Waiting to Exhale (1995)

reviewed by
Andrew Hicks


                             WAITING TO EXHALE
                       A film review by Andrew Hicks
                Copyright 1996 Andrew Hicks / Fatboy Productions
**1/2 (out of four)

WAITING TO EXHALE follows the relationship struggles of four black women, showing a bleak world where men are pigs. No, I don't take offense at the depiction. I know I'm not a pig, even though I do eat like one. And for those of you who are wondering if a white boy like me could ever begin to appreciate a movie about black women, I must remind you I was a black woman in a past life. And I spent my entire senior year in high school immersed in their culture and queen, Aretha the #551 bus driver.

The characters in this movie were waiting to exhale. I was waiting for the movie get good. They got their wish, but I never did. WAITING TO EXHALE is an uneven movie with some good scenes and some bad scenes, some that work well and others that don't.
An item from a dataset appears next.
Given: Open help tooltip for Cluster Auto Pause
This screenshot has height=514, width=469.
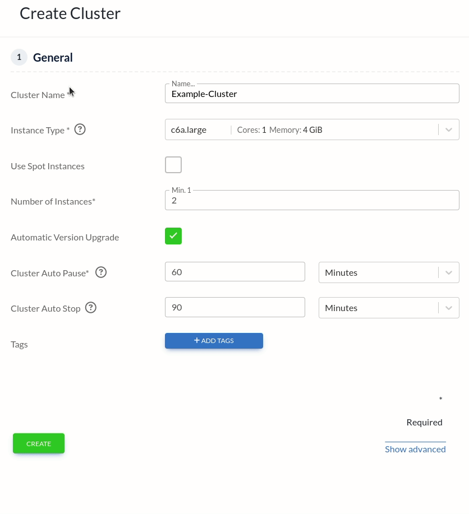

The cast is likeable,though, and the performances are exemplary, especially from Angela "Tina Turner" Basset. Pop star Whitney Houston has even matured acting-wise from THE BODYGUARD, though her theme song this time, "Exhale (Shoop, Shoop)" is no "I Will Always Love You."

Savannah (Houston) enjoys casual sex with various people, but is in love with a married man who promises time after time that he's going to leave his wife, but never quite gets around to it. Meanwhile, Angela Basset's husband has already left her for a white woman, so she does what any woman would do in that situation--she gathers all her husband's belongings up, takes them out to his car and lights it on fire, in what is undoubtedly the most powerful scene in the movie.

Meanwhile, Robin is in Savannah's predicament and also has a crackhead boyfriend, while Gloria, the heavyset woman, is contemplating a renewed relationship with the on-again/off-again father of her teenage son. All of them are looking for love in all the wrong places with all the wrong people, but rest assured the movie does end for the most part happily, with uncredited performances from Wesley Snipes and Gregory Hines livening things up.

I couldn't say how much of this movie accurately portrays the contemporary dating scene, because I've never been part of the contemporary dating scene, but there is a lot of sex involved (in the movie, not with me), not the nude kind, but the fully-clothed bump- and-grind stuff. WAITING TO EXHALE has a lot of good elements, but a lot of mediocre or bad ones bringing it down. The four leads are all good and the depictions of their strong friendship are touching, but the story could have been told with some tigher editing and a few less voiceovers from the characters in corny prose lifted directly from the novel this movie was based on... There, I'm done. I can exhale now.